Не в силах ответить, он замотал головой.
— А-а… куда же мы летим?!
— Не знаю… — обреченно проговорил он, будто заключенный, который знал про смертный приговор и, наконец, его услышал. Не зря он боялся всего летящего, едущего, несущегося с дикой скоростью — эта сила гонялась за ним и таки догнала. Он представлял себя мухой на стекле, за которой некто невидимый, но безжалостный охотится с мухобойкой. Бац! Мимо… Бац! Опять не попали… Но удары мухобойки все ближе, и ты, муха, напрасно жужжишь и лихорадочно трепещешь крылышками, жизни тебе осталось на чуток!
Салон между тем наполнялся гулом, криками, одни вскакивали, другие, как Мятлин, вжимались в кресла. Публика была разношерстная, проскакивали английские словечки, чешские, а вот и русские матюги донеслись. И хотя обе стюардессы метались от носа к хвосту, пытаясь усадить в кресла ополоумевших пассажиров, им это плохо удавалось.
— We are done for![6]
— выкрикнули в хвосте, и тут же — звук падающего тела. Соседка наклонилась, чтобы выглянуть в проход.— Там лежит женщина… — пролепетала Тереза, бледная, как чехол на кресле. Если бы она встала, то, наверное, тоже грохнулась бы в обморок, так что лекарства, вытащенные из сумочки дрожащими руками, оказались кстати. А Мятлин остро пожалел, что не заскочил в Duty-free. Обычно он приобретал фляжку Johnnie Walker, на двух- или трехчасовой рейс вполне хватало, но в этот раз решил пораньше пройти в самолет.
— Врач есть?! Среди пассажиров есть медики?!
Одна из стюардесс выкрикивала это срывающимся голосом, чем лишь усилила панику. Из передних рядов поднялся некто в берете и очках, его увлекли туда, где в отключке лежала американка, а может, англичанка, в то время как салон продолжал тревожно пульсировать. Если помыслить трезво, ничего страшного не произошло. Ну покружат над городом, ну выжгут керосин, после чего, обезопасив себя, приземлятся в пункте отправления. Вот если бы шасси не выпустились в пункте прибытия, тогда и впрямь готовься к коллективным похоронам (хотя, бывает, и на брюхо самолет сажают).

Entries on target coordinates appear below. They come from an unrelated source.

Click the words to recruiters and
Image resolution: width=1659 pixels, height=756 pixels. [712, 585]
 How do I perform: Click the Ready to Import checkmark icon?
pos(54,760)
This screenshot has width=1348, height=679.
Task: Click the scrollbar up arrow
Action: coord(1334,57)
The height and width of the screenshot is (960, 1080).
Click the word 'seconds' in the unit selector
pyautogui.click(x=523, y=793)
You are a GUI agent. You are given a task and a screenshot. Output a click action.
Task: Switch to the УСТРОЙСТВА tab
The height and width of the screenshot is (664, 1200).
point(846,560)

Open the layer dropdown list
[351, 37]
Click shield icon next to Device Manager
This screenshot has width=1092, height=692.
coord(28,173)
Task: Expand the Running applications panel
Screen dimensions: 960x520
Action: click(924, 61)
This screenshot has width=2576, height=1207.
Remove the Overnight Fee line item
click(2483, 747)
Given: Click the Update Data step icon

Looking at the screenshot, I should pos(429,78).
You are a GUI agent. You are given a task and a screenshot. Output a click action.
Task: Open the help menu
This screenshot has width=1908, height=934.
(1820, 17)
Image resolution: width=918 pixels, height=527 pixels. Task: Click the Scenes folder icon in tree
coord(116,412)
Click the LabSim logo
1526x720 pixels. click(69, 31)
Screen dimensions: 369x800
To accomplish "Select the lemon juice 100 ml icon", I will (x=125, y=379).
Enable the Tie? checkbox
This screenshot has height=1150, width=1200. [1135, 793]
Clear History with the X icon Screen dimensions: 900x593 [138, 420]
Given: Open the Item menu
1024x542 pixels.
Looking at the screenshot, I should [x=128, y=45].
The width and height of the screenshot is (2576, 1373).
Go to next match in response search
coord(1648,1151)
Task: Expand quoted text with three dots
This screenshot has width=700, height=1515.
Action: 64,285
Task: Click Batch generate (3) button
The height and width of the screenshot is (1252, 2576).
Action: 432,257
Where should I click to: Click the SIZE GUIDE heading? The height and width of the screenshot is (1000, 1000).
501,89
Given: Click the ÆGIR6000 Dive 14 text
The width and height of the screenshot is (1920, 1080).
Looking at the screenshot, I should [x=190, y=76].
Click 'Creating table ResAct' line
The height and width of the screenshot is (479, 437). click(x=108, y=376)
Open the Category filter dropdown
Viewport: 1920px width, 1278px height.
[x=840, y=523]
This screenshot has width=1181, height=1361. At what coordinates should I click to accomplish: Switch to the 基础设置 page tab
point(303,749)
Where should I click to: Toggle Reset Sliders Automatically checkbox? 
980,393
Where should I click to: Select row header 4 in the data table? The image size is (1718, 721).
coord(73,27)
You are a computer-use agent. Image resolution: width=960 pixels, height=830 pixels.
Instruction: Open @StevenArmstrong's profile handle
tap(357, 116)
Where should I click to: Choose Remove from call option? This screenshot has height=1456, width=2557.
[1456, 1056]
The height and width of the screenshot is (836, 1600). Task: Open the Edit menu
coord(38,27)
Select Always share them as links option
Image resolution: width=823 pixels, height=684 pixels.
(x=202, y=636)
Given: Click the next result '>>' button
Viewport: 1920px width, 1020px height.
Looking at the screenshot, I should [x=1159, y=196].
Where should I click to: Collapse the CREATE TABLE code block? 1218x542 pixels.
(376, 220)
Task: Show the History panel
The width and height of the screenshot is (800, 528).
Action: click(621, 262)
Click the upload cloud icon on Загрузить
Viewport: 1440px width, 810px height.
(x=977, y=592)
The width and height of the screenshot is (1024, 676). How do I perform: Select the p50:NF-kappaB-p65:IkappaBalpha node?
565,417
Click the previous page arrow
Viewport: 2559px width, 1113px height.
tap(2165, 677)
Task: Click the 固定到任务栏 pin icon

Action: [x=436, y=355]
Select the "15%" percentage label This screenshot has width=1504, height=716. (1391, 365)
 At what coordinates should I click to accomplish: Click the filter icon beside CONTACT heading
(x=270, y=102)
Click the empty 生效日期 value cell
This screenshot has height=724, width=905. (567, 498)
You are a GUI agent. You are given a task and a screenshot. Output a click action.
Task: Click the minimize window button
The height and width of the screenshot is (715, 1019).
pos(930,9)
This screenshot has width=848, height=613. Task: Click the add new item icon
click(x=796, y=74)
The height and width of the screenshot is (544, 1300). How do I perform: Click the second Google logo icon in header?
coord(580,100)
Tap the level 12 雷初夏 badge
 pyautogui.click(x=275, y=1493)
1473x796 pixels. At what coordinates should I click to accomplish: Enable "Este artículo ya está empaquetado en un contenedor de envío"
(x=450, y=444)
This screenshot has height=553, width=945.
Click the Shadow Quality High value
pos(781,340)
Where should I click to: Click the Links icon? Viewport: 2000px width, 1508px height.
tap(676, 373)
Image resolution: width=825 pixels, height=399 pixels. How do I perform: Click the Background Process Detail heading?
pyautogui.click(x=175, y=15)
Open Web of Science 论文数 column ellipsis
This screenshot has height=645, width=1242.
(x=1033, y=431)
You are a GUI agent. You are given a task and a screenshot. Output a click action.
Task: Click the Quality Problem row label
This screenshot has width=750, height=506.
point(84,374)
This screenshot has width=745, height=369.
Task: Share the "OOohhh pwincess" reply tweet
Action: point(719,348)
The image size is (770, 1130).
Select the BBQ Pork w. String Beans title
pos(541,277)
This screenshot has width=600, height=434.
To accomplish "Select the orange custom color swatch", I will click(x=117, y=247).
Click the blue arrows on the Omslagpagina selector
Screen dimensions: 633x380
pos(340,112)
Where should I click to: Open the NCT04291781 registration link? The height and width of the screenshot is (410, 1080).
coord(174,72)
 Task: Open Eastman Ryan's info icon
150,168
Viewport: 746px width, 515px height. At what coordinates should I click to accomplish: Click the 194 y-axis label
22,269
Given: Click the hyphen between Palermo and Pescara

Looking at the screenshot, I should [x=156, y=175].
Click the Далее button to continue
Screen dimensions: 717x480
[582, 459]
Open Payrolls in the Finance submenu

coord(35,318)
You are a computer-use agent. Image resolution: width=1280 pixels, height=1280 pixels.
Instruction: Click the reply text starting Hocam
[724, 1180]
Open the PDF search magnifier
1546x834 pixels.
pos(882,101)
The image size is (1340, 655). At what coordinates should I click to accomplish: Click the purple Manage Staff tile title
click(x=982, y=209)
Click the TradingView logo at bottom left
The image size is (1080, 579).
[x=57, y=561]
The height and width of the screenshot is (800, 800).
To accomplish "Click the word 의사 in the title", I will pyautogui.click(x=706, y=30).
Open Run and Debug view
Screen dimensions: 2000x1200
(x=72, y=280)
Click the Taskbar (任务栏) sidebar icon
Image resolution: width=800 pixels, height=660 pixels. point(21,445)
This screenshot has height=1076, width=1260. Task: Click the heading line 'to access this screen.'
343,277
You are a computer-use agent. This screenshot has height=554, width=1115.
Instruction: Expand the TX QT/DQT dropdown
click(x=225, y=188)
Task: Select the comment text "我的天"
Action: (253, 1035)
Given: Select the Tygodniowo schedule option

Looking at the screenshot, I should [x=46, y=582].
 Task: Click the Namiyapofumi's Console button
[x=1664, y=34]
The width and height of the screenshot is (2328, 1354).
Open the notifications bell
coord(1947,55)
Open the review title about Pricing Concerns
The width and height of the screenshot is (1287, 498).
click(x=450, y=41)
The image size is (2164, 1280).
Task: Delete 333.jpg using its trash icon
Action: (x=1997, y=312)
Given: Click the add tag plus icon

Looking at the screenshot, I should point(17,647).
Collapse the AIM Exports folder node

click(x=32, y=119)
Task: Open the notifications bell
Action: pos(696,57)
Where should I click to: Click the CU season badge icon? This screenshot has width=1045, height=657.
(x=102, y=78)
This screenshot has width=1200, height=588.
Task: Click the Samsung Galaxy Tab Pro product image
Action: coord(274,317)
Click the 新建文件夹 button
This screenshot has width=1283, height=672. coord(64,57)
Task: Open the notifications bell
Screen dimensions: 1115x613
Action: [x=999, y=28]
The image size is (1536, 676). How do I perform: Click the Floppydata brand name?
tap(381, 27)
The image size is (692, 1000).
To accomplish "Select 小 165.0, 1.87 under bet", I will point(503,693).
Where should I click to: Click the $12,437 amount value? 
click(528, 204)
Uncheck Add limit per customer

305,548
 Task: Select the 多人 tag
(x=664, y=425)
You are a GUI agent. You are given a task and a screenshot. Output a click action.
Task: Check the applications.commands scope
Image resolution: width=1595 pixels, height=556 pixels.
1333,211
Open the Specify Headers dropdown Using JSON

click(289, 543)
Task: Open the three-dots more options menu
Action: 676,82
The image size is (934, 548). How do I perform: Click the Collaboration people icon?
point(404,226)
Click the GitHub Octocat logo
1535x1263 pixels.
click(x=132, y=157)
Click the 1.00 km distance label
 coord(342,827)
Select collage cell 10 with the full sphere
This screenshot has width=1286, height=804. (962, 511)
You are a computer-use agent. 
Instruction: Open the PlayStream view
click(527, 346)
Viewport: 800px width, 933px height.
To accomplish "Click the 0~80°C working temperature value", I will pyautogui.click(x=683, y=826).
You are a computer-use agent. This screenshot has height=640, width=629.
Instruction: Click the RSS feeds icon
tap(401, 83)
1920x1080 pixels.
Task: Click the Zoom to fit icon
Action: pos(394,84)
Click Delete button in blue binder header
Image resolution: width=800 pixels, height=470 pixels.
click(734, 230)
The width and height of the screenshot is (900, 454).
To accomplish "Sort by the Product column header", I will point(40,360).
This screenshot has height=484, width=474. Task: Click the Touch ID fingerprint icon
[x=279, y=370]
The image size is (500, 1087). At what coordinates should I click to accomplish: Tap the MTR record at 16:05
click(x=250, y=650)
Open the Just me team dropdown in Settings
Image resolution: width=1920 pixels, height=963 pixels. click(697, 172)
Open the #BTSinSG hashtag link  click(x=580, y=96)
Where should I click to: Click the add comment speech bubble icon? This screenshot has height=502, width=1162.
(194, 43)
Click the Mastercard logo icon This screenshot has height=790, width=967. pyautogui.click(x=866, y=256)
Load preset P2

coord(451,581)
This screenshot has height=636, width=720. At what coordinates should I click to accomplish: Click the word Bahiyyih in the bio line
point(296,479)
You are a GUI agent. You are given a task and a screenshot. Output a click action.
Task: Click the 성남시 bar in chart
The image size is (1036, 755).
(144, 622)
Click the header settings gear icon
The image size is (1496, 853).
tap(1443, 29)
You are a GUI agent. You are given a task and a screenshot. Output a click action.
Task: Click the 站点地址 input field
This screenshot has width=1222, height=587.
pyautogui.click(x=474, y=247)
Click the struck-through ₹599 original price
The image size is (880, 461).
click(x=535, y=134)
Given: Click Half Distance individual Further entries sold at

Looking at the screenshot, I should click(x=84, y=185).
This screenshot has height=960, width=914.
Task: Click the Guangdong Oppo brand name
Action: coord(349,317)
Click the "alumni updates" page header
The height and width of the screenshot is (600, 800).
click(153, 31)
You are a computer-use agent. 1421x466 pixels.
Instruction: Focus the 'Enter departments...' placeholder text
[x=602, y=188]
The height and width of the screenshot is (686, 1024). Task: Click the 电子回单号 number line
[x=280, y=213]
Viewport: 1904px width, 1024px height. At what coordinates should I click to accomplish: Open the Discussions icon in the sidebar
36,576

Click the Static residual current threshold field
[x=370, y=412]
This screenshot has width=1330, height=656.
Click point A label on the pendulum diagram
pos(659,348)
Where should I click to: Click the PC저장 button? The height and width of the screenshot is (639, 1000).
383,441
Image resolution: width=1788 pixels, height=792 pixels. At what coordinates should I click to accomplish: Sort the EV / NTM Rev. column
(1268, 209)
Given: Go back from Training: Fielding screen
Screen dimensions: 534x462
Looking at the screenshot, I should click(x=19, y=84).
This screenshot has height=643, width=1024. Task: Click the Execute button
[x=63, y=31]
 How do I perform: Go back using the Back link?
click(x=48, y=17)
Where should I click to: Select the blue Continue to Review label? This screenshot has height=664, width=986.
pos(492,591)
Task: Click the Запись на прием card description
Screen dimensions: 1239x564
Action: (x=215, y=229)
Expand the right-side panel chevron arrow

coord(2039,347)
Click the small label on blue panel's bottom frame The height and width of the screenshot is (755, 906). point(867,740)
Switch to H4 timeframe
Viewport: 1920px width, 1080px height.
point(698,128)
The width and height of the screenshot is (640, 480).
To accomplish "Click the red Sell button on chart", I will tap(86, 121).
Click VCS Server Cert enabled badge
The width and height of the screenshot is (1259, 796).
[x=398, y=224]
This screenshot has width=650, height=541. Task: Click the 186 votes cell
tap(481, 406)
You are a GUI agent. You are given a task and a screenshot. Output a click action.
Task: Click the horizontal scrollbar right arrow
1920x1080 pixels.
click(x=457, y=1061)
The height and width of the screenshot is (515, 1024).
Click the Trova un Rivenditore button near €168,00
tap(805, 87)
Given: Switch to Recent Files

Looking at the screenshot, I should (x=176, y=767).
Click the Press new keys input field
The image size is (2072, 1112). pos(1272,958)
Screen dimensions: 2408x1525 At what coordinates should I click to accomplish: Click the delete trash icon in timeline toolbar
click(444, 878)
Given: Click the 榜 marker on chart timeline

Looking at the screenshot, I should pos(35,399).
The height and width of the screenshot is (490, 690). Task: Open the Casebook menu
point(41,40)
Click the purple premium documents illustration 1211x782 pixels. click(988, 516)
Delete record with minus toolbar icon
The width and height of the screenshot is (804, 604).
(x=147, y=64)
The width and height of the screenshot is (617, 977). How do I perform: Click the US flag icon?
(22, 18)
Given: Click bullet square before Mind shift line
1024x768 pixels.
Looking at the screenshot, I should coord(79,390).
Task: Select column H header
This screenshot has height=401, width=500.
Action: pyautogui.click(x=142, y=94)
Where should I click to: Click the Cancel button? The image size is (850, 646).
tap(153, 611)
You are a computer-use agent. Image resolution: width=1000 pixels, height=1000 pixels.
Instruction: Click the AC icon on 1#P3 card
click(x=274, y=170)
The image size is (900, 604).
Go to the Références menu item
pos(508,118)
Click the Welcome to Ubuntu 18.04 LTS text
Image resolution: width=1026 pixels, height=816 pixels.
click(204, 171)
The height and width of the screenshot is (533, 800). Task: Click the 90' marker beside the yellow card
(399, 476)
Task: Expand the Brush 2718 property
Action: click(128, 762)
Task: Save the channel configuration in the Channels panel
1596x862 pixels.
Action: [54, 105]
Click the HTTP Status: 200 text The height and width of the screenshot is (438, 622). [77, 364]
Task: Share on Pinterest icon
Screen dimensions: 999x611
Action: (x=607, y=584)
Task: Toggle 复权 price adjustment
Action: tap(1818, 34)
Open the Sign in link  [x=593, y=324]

Увы, трезво мыслить не получалось. Как и остальные насельники стальной сигары, что кружила в черном небе в трех километрах над матушкой-землей, Мятлин чуял близость гибели, ощущал дыхание смерти и если бы в иллюминаторе показалась каноническая картинка: череп, черный балдахин, коса на плече — он бы не счел это галлюцинацией. «Чем мы провинились?! — вырвался из груди мысленный вопль. — Разве эти люди — плохие?! Они хорошие; у них есть родители, супруги, дети, и лишать их близких — верх несправедливости!» Он не знал, к кому обращен этот глас вопиющего в воздушной пустыне; знал только, что бессилен что-то сделать, значит, должен заменить действие работой воображения.